СТАТЬЯ
А вот свидетельство человека, находившегося в 30 километрах от эпицентра взрыва, но в полной мере ощутившего на себе его мощь. Анатолий Васильевич Алпатов в 1989-м, когда мы с ним беседовали, был председателем Тоцкого районного комитета народного контроля, а в сентябре 54-го учился в Сорочинском ветеринарном техникуме и жил в Кирсановке (19 километров на юго-восток от эпицентра).

– Мы были в Сорочинске, в ветлечебнице на практике, – вспоминает он. – В корпуса тахникума завезли жен и детей офицеров из военного городка. День был солнечный, мы все глаза проглядели, смотрели в сторону полигона. Первое – вспышка! Солнце затмило. Через железную дорогу от ветстанции старый элеватор. Его так тряхануло – стоит весь в пыли и голуби вокруг тучей. У кузницы стекла с рамами вылетели, у нашего техникума тоже. Стеклами порезало эвакуированных. Ну, думаю, если тут такое, то моей Кирсановке крык. Распустили нас, я на попутке доехал до села, а там ничего, всё стоит. За пятнадцать минут до взрыва пришел офицер, родителям скомандовал: «По укрытиям!» А окопы в Кирсановке заранее отрыли в полный рост. Они одеялами накрылись и сидели. Тряхануло сильно. Вылезать боялись, пока офицер опять не пришел.

ИСХОДНЫЕ ДАННЫЕ
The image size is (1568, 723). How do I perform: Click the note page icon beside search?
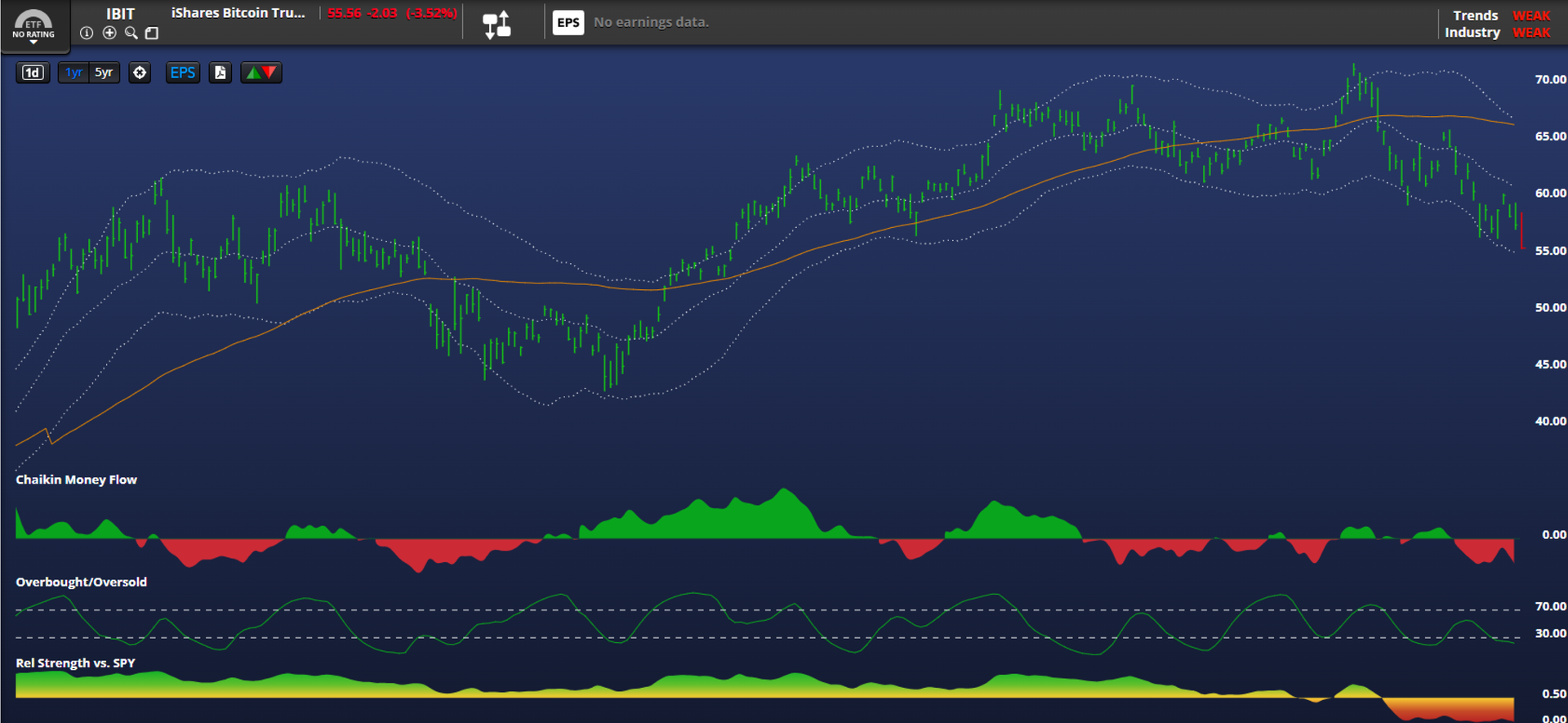pos(152,33)
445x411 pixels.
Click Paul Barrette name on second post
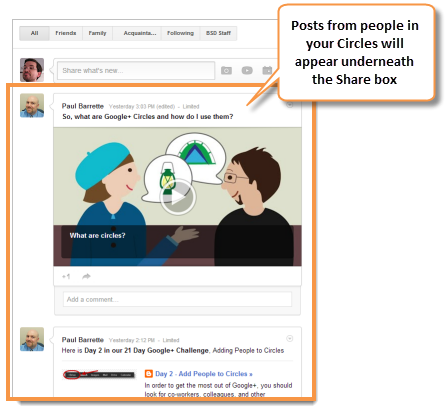(83, 340)
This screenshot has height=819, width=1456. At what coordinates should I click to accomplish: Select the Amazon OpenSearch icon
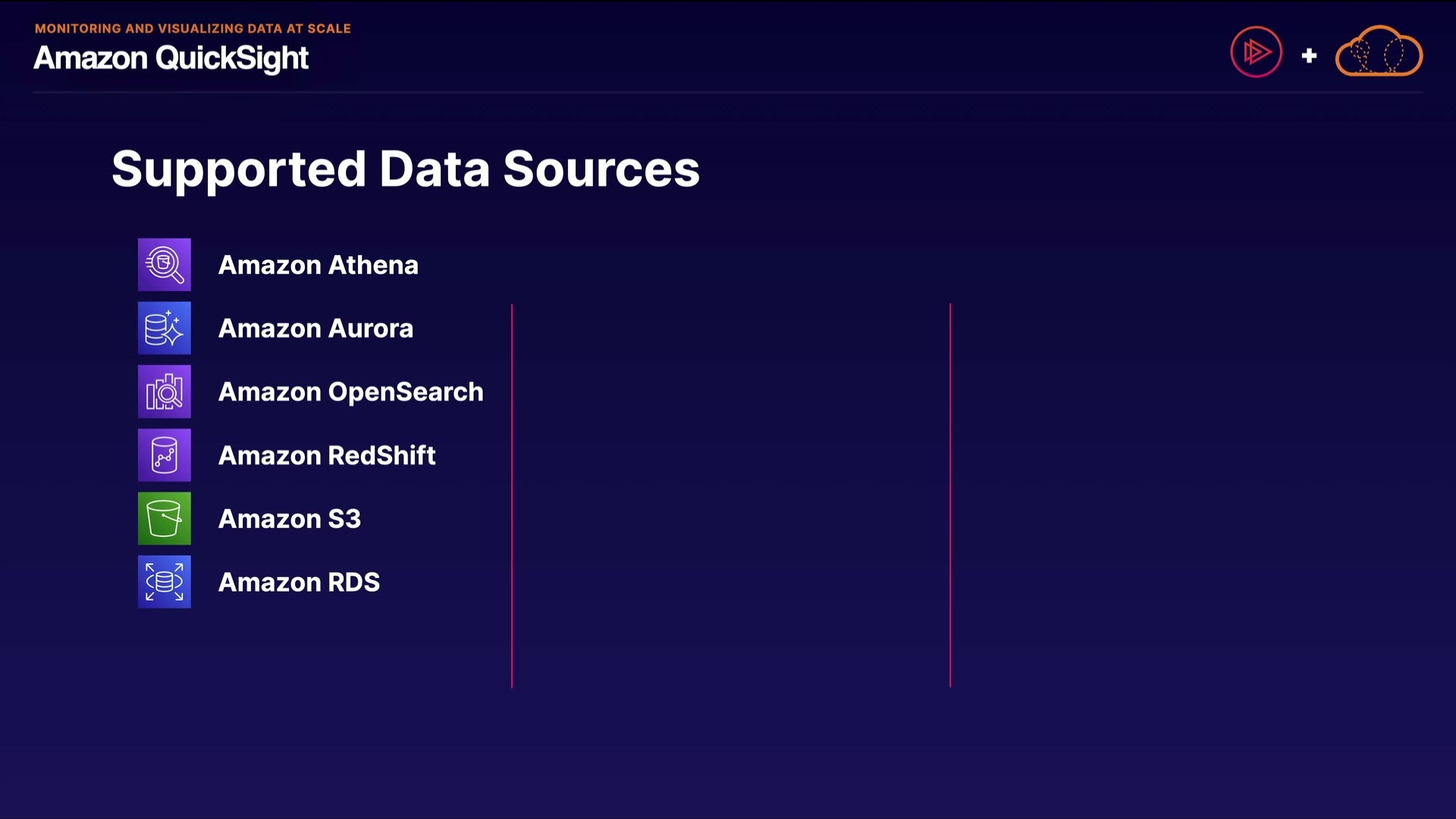(164, 392)

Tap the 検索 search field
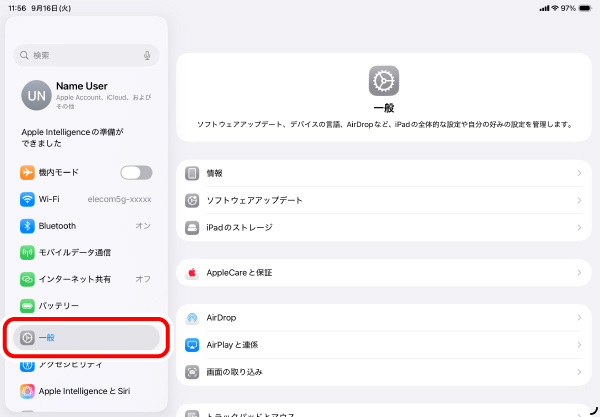80,56
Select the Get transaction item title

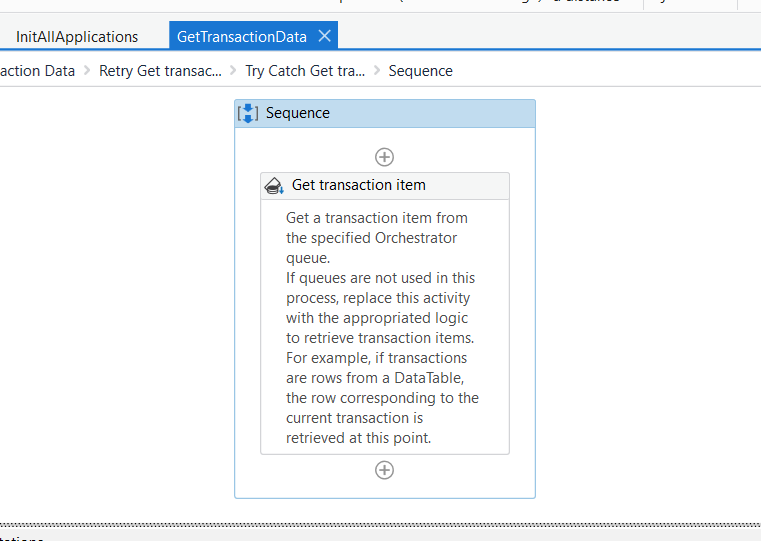point(358,185)
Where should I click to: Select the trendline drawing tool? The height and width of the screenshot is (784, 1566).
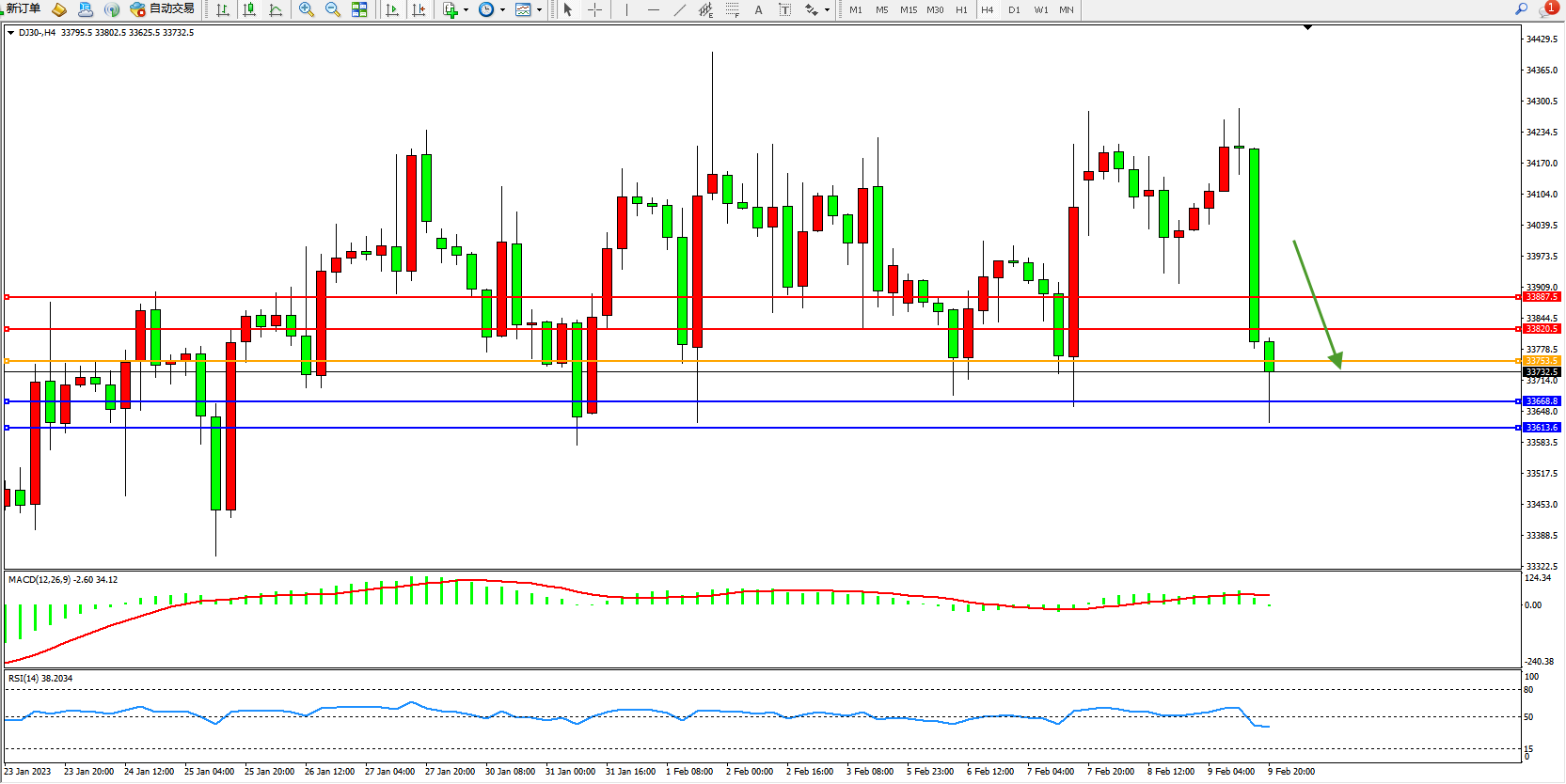point(680,9)
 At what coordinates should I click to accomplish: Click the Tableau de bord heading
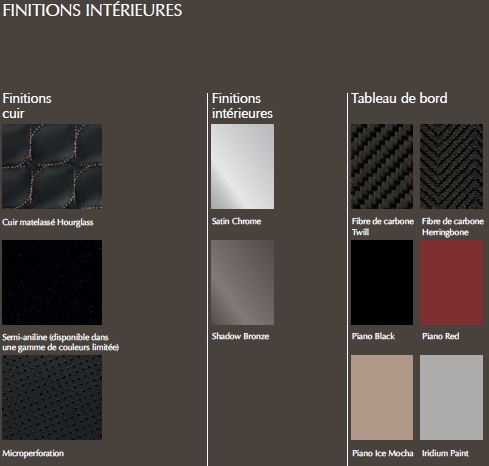399,98
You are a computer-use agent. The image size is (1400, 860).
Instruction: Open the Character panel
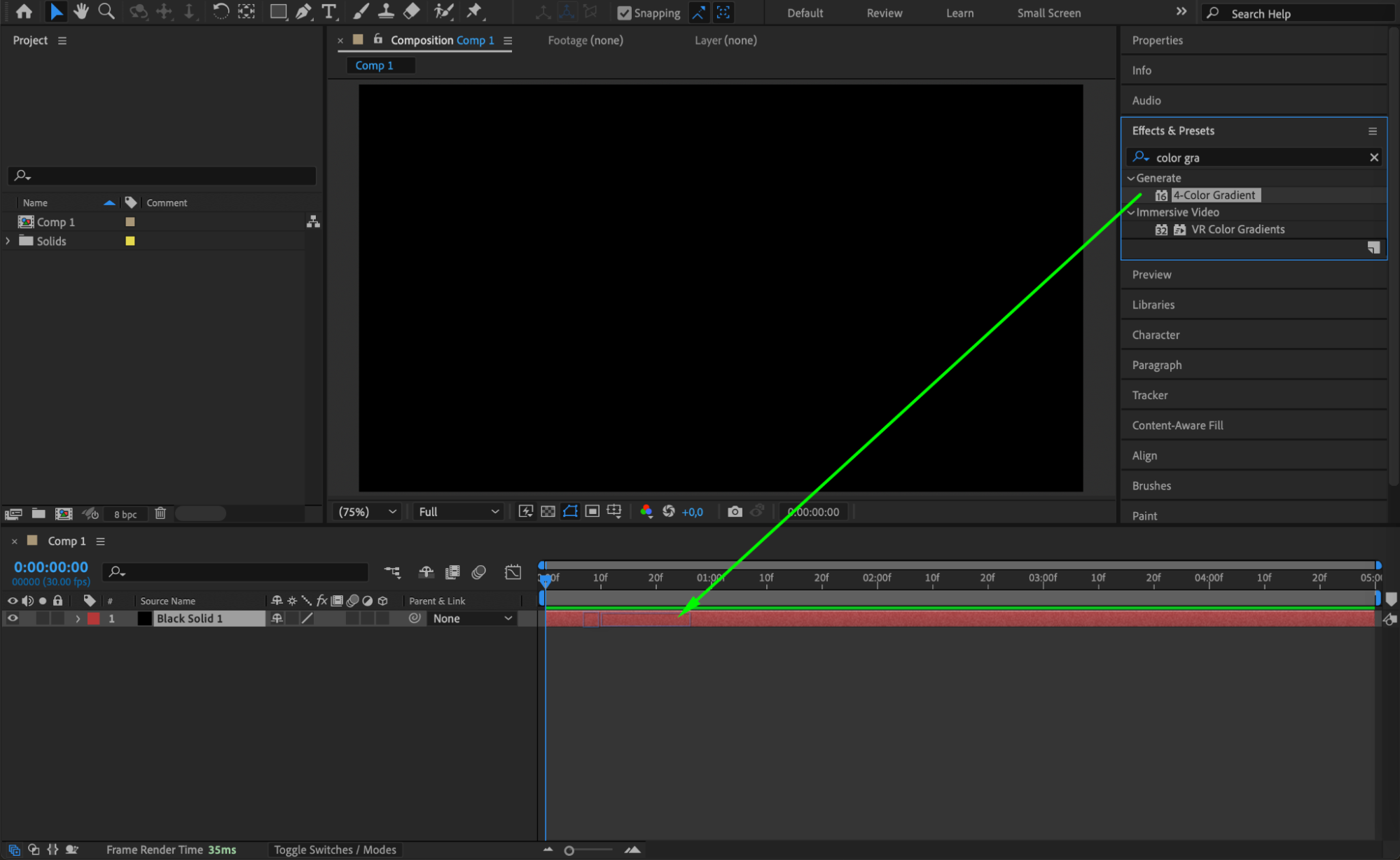click(x=1156, y=335)
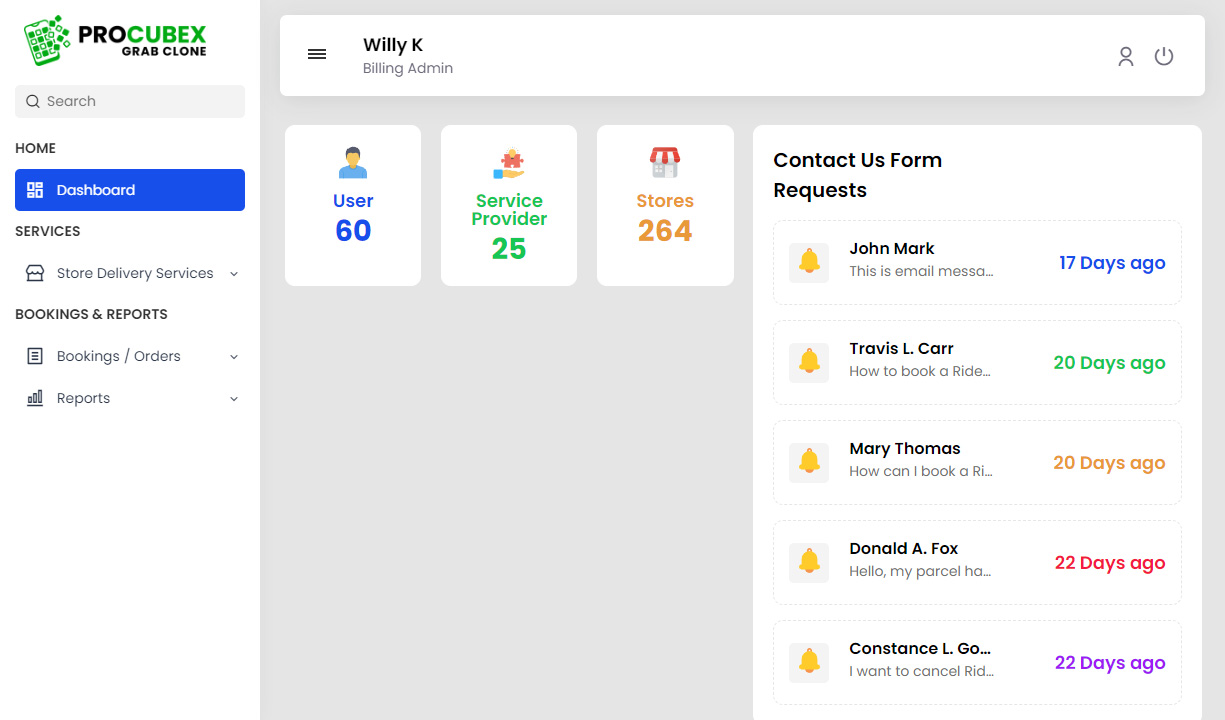Click the hamburger menu icon
The image size is (1225, 720).
(317, 55)
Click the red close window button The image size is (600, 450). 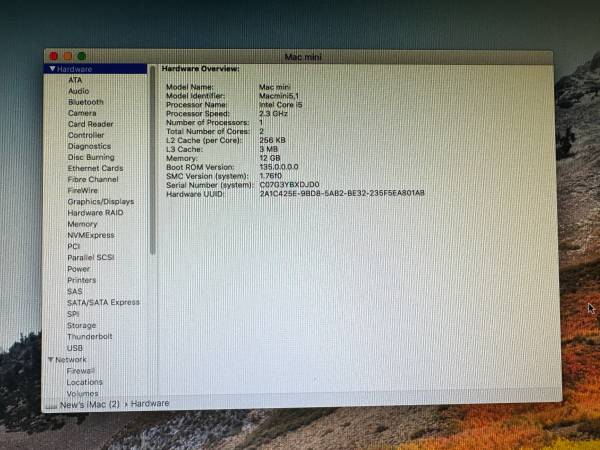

ЗАДАНИЕ 1
Выпишите из статьи все расстояния в километрах и все промежутки времени в минутах.
ЗАДАНИЕ 2
Преобразуйте строки листинга выше в нумерованный список без пустых строк и не включайте в ответ изображения.

РЕЗУЛЬТАТ ЗАДАНИЯ 1
- 30 километров от эпицентра взрыва
- 19 километров на юго-восток от эпицентра
- пятнадцать минут до взрыва

РЕЗУЛЬТАТ ЗАДАНИЯ 2
1. The image size is (1568, 723). How do I perform: Click the note page icon beside search?
2. pos(152,33)
3. 445x411 pixels.
4. Click Paul Barrette name on second post
5. (83, 340)
6. This screenshot has height=819, width=1456. At what coordinates should I click to accomplish: Select the Amazon OpenSearch icon
7. (164, 392)
8. Tap the 検索 search field
9. 80,56
10. Select the Get transaction item title
11. point(358,185)
12. Where should I click to: Select the trendline drawing tool? The height and width of the screenshot is (784, 1566).
13. point(680,9)
14.  At what coordinates should I click to accomplish: Click the Tableau de bord heading
15. 399,98
16. You are a computer-use agent. The image size is (1400, 860).
17. Instruction: Open the Character panel
18. click(x=1156, y=335)
19. Click the hamburger menu icon
20. The image size is (1225, 720).
21. (317, 55)
22. Click the red close window button The image size is (600, 450). 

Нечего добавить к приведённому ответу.